What NOT to do at Poetry Readings--

1)  Don't read too much or go over your time.

2)  Don't laugh at your own jokes.

3)  Don't try to be too cute even if you are too cute.

4)  Don't assume this is your only chance to read and you'll never have an opportunity like this again as you will end up squeezing way too much into your time and/or refuse to leave the stage.

5) If there's a theme or subject to reading (i.e.  Poems About the War), don't read poems about penguins, unless those penguins are in the war.

6)  Don't read too many poems about your kids (even as a parent/mother, I started to find this a little annoying)

7)  Don't have nervous laughter, even if you're nervous.

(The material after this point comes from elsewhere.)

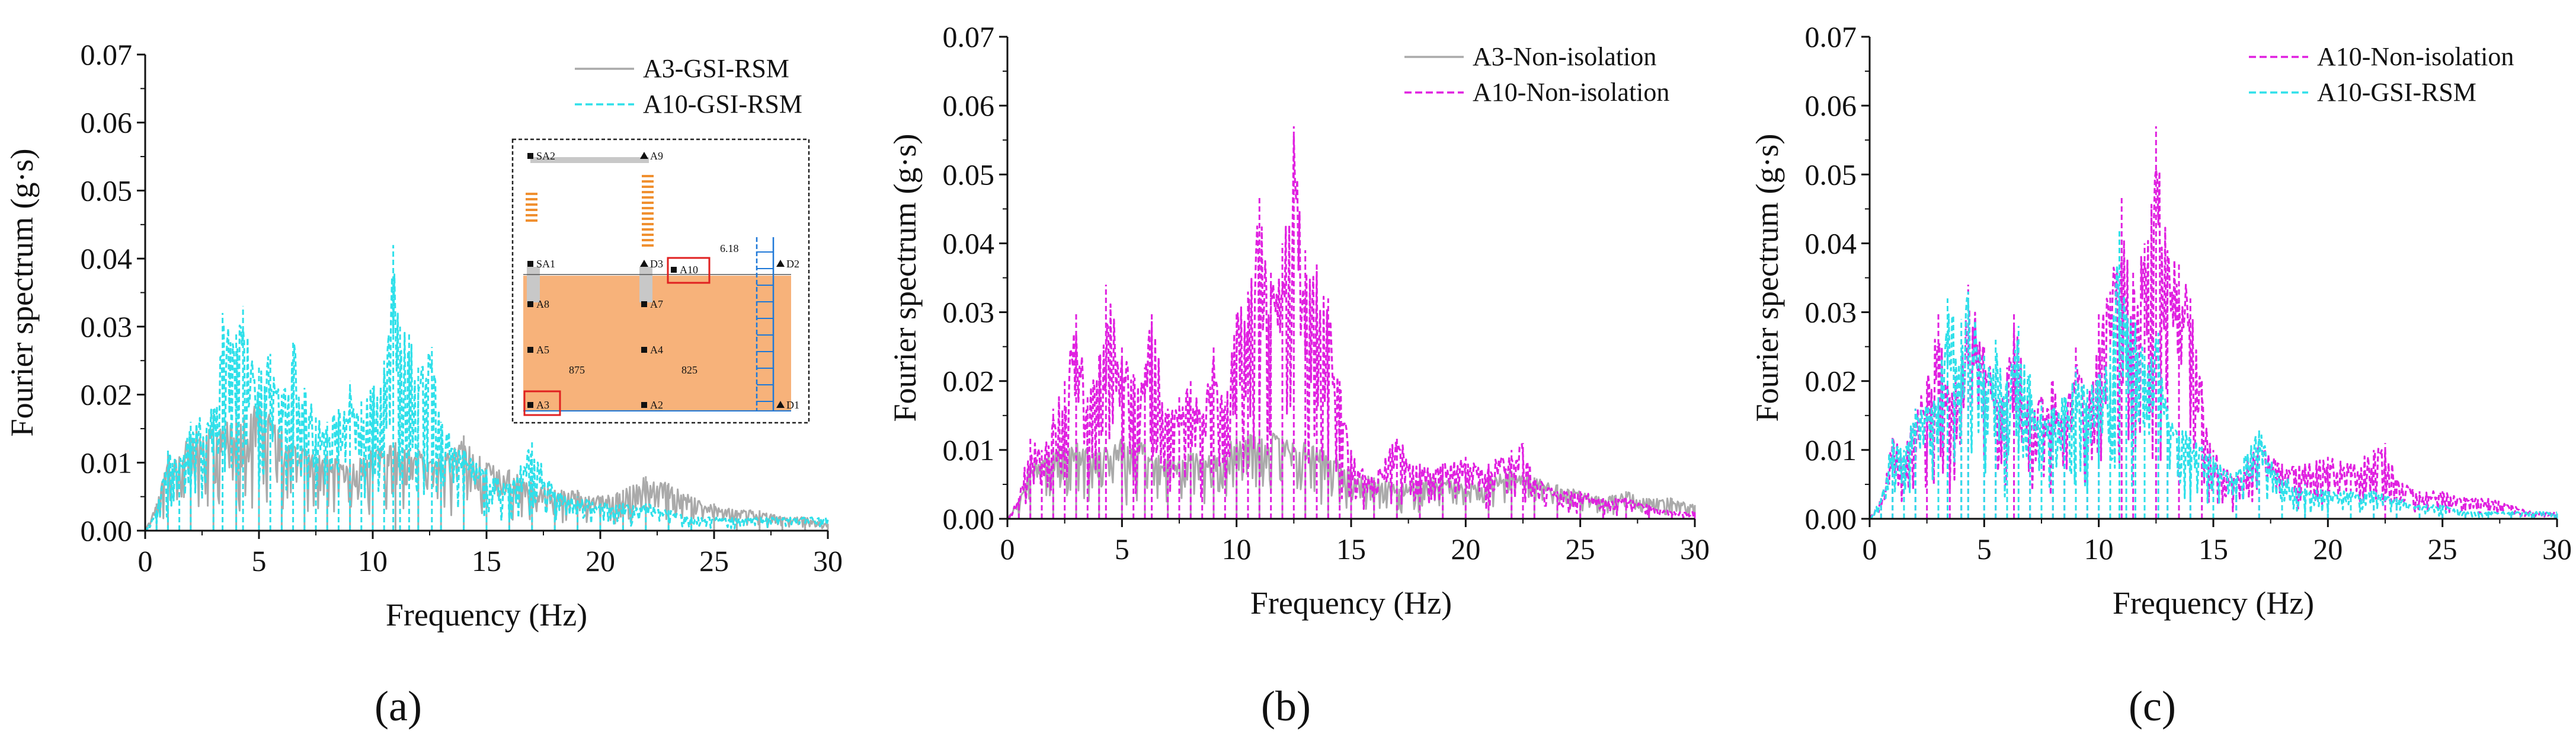 This screenshot has width=2576, height=753. What do you see at coordinates (656, 304) in the screenshot?
I see `inset-sensor-label: A7` at bounding box center [656, 304].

Nervous crying is better than nervous laughter.

8)  Don't believe that your job is just to read your poems, it's not-- it's to connect with your audience and let them leave with something that's more than how wonderful you are (or I am).

9)  Don't believe you're all that and a book of poems.


  1. I am guilty of the nervous laughter. I hate it!

  2. Don't tell a story longer than the poem.

    Don't apologize.

    Don't read utterly drunk.

    Don't read the same poems in the same order each time.

  3. Don't expect your host to have water for you. Bring your own.

    Think carefully about what shoes you're going to wear.

    Don't forget to thank your audience.

    Don't put your mouth on the microphone.


  4. Yes, to all of the above.

    Don't read drunk -- that's good.

    Don't forget to thank your audience -- and your host/hostess.

  5. Excellent advice!

    About not reading too much is really key--too often a poet will rush to cram in as many poems as possible, or will think a twenty minute reading can contain 20 poems. Leave the audience wanting more is my little rule of thumb.

    I look forward to your to do list!

  6. Make sure people can hear you.

    Learn how to loosen and tighten the thingie on the mike that makes it go up and down, and adjust accordingly.

    Don't read too fast. Don't read too slow.

    Start with something funny (XJ Kennedy taught me this, though come to think of it has he written a serious poem?).

    Don't just mention all the faces you recognize; welcome and thank those you don't recognize.

    Some people can drink lots of high balls before a reading. I envy them because I have to be sober, or mostly sober. If you are a lightweight like me, hold off on the booze till after the clapping.

    Practice reading your poems a little bit before you get up on stage and belt them out. That way if you're nervous you might not lose your place or get tongue-tied.

    There's a special place in hell for those who disregard time limits.

  7. These tips are too true! And too funny :) and the comment that says there should be a place in he'll for those who ignore tome limits? Yes! For me I'd add something I haven't been doing lately but that I need to do more-- if you are short , buy and carry a simple step stool :) I suggest the bright red one I got at target

  8. I especially agree with Susan's comment "Don't tell a story longer than the poem." I was once at a reading where the poet only read about 5 short poems in 20 minutes because each poem had an elaborate introduction and explanation.

    One "don't" I would add -- if the featured reader is followed by an open mic, and you are there to participate in the open mic, don't attempt to read every poem you've ever written as if you are the featured reader.

  9. Don't stand there paging through your book or notebook deciding which poem to read next. Plan ahead.

    If the introduction to the poem takes more than 10 percent of the time it takes to read the poem itself, the poem isn't finished yet. (You haven't said everything in the poem that you need to say.) You might want to work more on the poem before you read it to an audience.

    Don't read in a dry monotone so that the poems are indistinguishable from your (overly long) comments between the poems. (I saw a really famous poet -- well, famous as poets go -- do this at a reading many years ago.)

    Don't mumble inaudibly at the podium through the entire reading, and then insult a member of the audience who complains that they can't hear you. (Saw a semi-famous writer do this once.)